Faut-il ainsi s’attendre à une fusion ? Dans sa déclaration à l’express hier, le président de l’IBA affirme que ce n’est pas d’actualité. «Le président de l’ICTA siège au sein du comité de l’IBA. Alors qu’on a amendé la loi, on a vu que le chairman de l’IBA doit également être sur le board de l’ICTA, c’est tout», déclare Oumesh Rajkumarsingh.
Cependant, au Parlement le 30 juin 2020, Pravind Jugnauth a soutenu, en répondant à une question du député mauve Aadil Ameer Meea, que le Parquet étudiait les recommandations du consultant en question. Le chef du gouvernement avait également déclaré qu’il y avait des obstacles à surmonter avant la fusion. Il fallait d’abord régler les problèmes constitutionnels et ceux liés aux types de sanctions à prendre. Il était prévu que la nouvelle entité allait émettre diverses licences pour un prestataire et le gouvernement devait se pencher sur les complications liées à ce type de licence. Finalement, le redéploiement du personnel de l’ICTA et de l’IBA devait aussi être pris en considération avant la création d’une seule instance. Depuis, il n’y a pas eu de développement quant à ce dossier.

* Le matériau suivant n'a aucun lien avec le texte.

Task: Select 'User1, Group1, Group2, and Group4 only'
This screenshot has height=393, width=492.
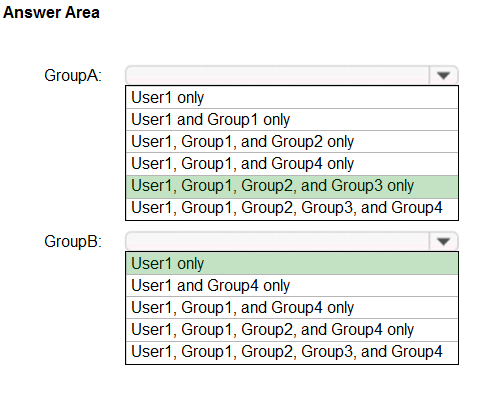Action: (x=292, y=329)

Quoi qu’il en soit, selon un ancien cadre de l’IBA, la fusion n’aura pas lieu pour des raisons purement politiques. «Il faudra sacrifier certains ‘petits copains’. Il faut savoir que dans ce genre d’instance, il y a souvent une guerre entre le chairman et le directeur général. Imaginez maintenant les complications que cela engendrerait pour un gouvernement s’il fallait caser ces nominés politiques sous le même toit…»

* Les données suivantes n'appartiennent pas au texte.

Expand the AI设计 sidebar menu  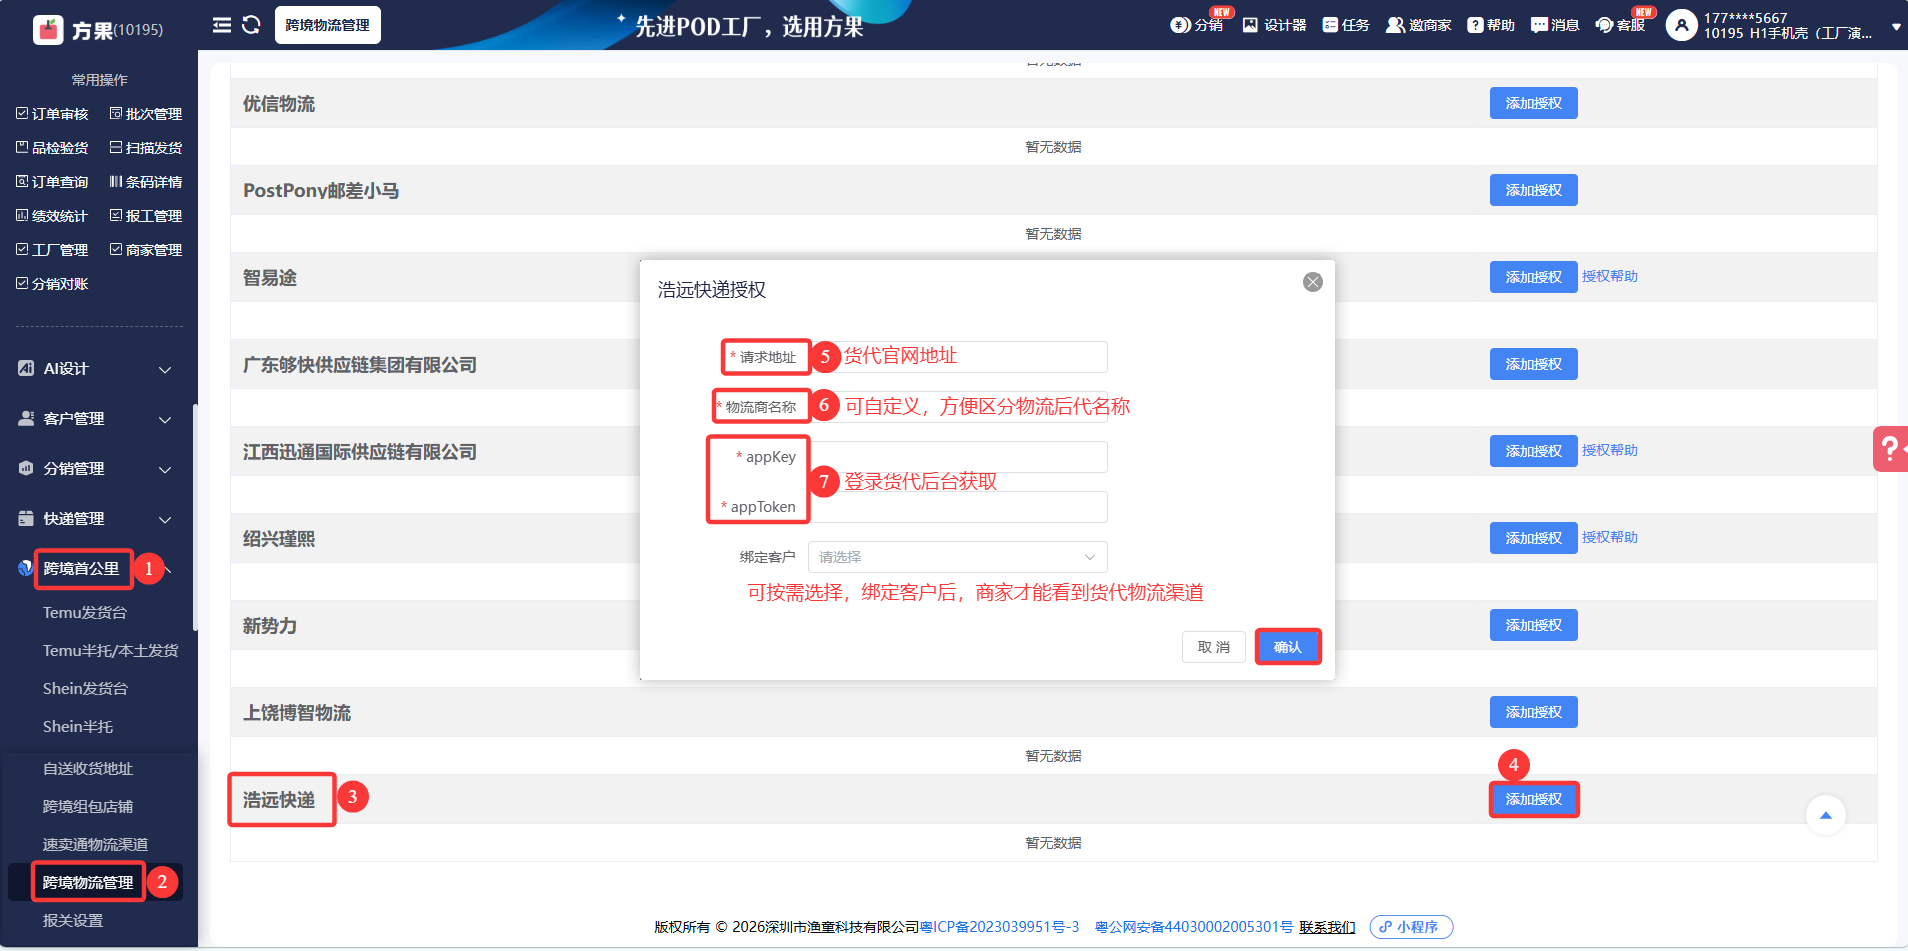click(x=96, y=369)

Trilock Dwarka, ancien président de l’IBA et de l’ICTA, souligne, quant à lui, que la convergence des activités de ses deux instances a été évoquée une première fois en 2001 quand l’ICTA Act a été votée, et explique son importance. «Leur fusion suit la logique de la confluence numérique. Il n’y a pas de modèle universel. La fusion permettrait d’avoir un meilleur contrôle des ressources mais aussi au niveau de la gestion sur les plans technique et financier. Toutefois, il n’y a pas eu de consultation publique ni de débat autour du projet». Trilock Dwarka cite en exemple le modèle britannique qui est en faveur d’une institution avec des rôles multiples. Cependant, il précise que les enjeux et objectifs doivent être bien définis.
Catherine Boudet out !
Le conseil d’administration de l’ICTA a décidé de se passer des services de l’universitaire Catherine Boudet, qui assumait jusqu’à tout récemment les fonctions de directrice de communication au sein de l’instance. Cette destitution est pour le moins surprenante dans la mesure où le contrat de Catherine Boudet devait arriver à terme en novembre 2023 ; d’autant plus qu’elle a, semble-t-il, tout fait pour être dans les bons papiers de ce gouvernement…
Le 26 novembre 2021, dans un courriel adressé à toutes les rédactions, Catherine Boudet se faisait un devoir de communiquer ses nouvelles coordonnées téléphoniques professionnelles en tant que Director of Marketing and Communications de l’ICTA. Mais au fil des mois, elle devenait moins «réactive» et nos questions demeuraient sans réponse (voir ci-contre). Ses rapports avec le personnel de l’ICTA n’étaient pas au beau fixe non plus, selon les dires de certains.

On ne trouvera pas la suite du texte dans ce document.